Given the low cost and feature-rich networking equipment available today, it’s easy for bandwidth hogs to quietly operate in the background. Most corporate networks have plenty of bandwidth and lots of additional features, like traffic shaping, that significantly reduce the impact of bandwidth hogs. But they can certainly still be a problem, especially on slower, remote office networks, or wireless networks. And problems can be aggravated when “hogging events” occur, like video streaming of live, popular events, which bring even casual bandwidth hogs out of the closet.  With WildPackets Compass dashboard, you can easily navigate your way through the network to find exactly who the bandwidth hog(s) is and what he or she is doing to suck up so much bandwidth.

Identifying Spikes in Network Usage
The Compass dashboard in OmniPeek allows you to get an overall view of network utilization, whether by bits, bytes, or packets. It is an excellent starting point for identifying overall spikes in network usage, the first step in identifying the culprit behind the spike. As we can see in the following screen shot of the Compass dashboard, our overall network utilization on our wireless network has been erratic, with several spikes over the last hour or so. We can now use the interactive nature of the Compass dashboard to determine which user(s) are responsible for the various spikes in network activity.

Identifying Bandwidth Hogs
All that needs to be done is to isolate a spike, and the Compass dashboard will do the rest. Let’s choose the right-most spike in the above screen shot. Simply highlighting the area of the utilization graph directs the Compass dashboard to drill in on that area, focusing all of the Compass dashboard windows on only that period of time. This is illustrated in the following screen shot.
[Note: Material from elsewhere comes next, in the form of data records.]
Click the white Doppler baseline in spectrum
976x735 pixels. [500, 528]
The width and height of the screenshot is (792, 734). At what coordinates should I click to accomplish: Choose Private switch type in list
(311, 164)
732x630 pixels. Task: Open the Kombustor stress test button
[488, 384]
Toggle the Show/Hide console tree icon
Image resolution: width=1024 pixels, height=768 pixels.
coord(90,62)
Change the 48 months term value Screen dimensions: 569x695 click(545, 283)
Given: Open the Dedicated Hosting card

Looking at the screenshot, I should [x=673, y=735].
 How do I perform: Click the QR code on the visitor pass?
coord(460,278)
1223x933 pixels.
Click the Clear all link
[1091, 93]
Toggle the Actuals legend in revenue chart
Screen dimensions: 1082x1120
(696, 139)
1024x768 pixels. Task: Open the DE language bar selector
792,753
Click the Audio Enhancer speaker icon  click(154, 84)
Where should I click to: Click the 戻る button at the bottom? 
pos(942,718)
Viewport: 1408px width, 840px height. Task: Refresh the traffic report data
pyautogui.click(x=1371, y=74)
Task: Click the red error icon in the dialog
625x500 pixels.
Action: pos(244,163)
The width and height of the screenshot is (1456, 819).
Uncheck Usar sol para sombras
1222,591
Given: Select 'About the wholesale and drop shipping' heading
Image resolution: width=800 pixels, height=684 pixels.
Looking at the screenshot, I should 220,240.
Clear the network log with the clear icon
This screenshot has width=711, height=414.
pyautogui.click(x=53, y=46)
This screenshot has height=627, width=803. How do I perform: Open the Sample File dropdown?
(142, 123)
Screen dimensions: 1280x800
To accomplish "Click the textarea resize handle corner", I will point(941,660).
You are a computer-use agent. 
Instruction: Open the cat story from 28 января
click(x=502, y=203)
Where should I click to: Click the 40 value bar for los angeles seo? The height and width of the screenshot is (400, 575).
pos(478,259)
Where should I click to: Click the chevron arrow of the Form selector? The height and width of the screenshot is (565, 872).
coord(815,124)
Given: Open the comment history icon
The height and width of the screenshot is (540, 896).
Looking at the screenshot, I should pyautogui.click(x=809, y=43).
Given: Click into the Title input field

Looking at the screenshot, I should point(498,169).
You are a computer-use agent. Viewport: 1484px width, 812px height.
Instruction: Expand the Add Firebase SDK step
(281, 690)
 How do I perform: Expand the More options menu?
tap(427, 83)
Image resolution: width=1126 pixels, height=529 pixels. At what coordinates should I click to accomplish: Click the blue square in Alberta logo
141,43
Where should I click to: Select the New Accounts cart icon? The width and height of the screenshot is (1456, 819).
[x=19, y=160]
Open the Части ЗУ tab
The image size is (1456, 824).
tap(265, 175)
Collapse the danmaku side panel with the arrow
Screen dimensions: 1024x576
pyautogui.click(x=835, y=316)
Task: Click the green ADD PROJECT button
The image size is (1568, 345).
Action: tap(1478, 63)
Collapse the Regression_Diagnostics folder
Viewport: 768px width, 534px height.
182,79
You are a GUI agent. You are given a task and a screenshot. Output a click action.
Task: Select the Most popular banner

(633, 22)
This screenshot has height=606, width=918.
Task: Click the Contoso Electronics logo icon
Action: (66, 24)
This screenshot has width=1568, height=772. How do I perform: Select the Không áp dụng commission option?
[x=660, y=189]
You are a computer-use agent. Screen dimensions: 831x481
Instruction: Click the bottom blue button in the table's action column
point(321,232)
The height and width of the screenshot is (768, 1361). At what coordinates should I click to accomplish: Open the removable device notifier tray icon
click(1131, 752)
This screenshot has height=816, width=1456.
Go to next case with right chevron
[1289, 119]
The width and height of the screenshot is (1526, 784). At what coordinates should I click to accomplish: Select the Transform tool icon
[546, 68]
As you can see, not only have we focused on the utilization from just this time period, but the Top Protocols, Top Flows, and Top Nodes also reflect network utilization from just this time period. Looking first at Top Flows, we see that the conversation between and on port 80 is by far the largest flow, and we know that is a user on our network. Both the listed port and the Top Protocols pie chart confirm for us that this is web traffic, and the Top Nodes histogram clearly shows that the web activity was YouTube traffic. So, a single step using the Compass dashboard provides us will all the data we need to know exactly who our bandwidth hog is, and what they’re doing on the network.

Further Analysis
Knowing that there was a spike in network traffic, and who caused it, is certainly valuable information. But spikes happen all the time. As network engineers, what we’re most interested in is whether or not this event created any adverse effects on our network, and one of the best metrics to determine this is network latency. The Compass dashboard continuously analyzes for network latency, and displays this information over time. Simply change the parameter in the graph from “Mbits” to “Worst 2-Way Latency,” and we can now see the latency for the period of time when the spike took place, as illustrated below.

As the graph shows, our worst 2-way latency continues to increase while the YouTube download is occurring, reaching a maximum value of almost 13 seconds. In our book this is certainly an adverse effect!

The Compass dashboard is a flexible, extremely versatile view into overall network activity. With its rich set of network metrics and the ability to instantly drill into specific time periods, it guides you to exactly where network problems are occurring, in this case, identifying a potential bandwidth hog, along with the negative impacts this activity is having on the network.